The future: Communications, controls and DER integration
The next stage of smart inverter functionality is establishing communications with the utility. After that, utilities will be able use them to monitor key distributed energy resource (DER) data, or issue disconnect and reconnect commands in emergencies, as well as actively orchestrate other utility devices and systems.
This last area is where Salas sees the greatest opportunity to putting mass market smart solar inverters to use. “If you want to maximize the DERs and what they can do, the need information from the grid. And DERs provide operational and capability information to the utility.”
Inverter makers have already been forced by California to enable the latest IEEE 1547 capabilities into their existing controls systems — but they are clearly embracing the role that their devices can play on the grid as well.
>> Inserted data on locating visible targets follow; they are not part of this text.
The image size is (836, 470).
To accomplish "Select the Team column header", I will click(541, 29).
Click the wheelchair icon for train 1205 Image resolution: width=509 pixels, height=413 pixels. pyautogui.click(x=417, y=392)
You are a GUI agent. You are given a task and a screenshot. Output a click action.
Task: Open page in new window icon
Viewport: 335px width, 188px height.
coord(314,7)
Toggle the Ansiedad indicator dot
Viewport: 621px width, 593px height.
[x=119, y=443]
Microinverter maker Enphase leveraged its work in Hawaii into a grid services business, seeking to provide data to utilities where they already had a significant number of installations. While Enphase has since scaled back dramatically, its main rival SolarEdge take up the same challenge, launching its own grid services arm earlier this summer.
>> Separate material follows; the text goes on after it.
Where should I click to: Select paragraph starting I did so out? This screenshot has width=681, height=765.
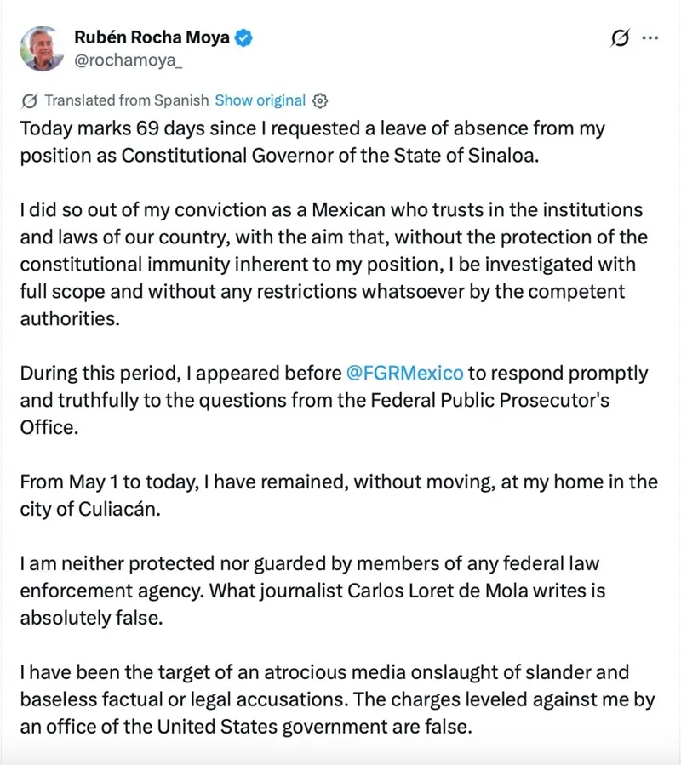click(x=334, y=264)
Inverters have been technically capable of doing most of these things for a long time. But utilities and regulators have been waiting for the completion of IEEE 1547 to move forward decisively. Patrick Dalton, senior engineer for Xcel Energy, said his company’s utilities in Colorado and Minnesota are still several years away from mandating advanced inverter capabilities, and is waiting for California’s example to inform how it moves ahead.
In the meantime, it’s possible that Xcel's front-of-meter volt-VAR optimization investments in Colorado, including edge-of-grid devices from startup Varentec, could solve many of the issues that have been addressed by smart inverter efforts in Hawaii and California, he noted.
The broader landscape for rolling out smart inverters for solar installations hasn’t changed much, with Hawaii and California still out ahead of the pack. Arizona is the next most important state, with a high penetration of distributed solar, a contentious policy climate surrounding its proper treatment in future years, and a big smart inverter pilot from utility Arizona Public Service to inform stakeholders.
All told, eight separate smart inverter pilots are underway across eight states at present, according to GTM Research: Pacific Gas & Electric and San Diego Gas & Electric in California; APS and Salt River Project in Arizona; Hawaiian Electric in Hawaii; Duke Energy in North Carolina; Con Edison in New York; and a three-state pilot funded by the Department of Energy’s SunShot program and led by the Electric Power Research Institute (EPRI).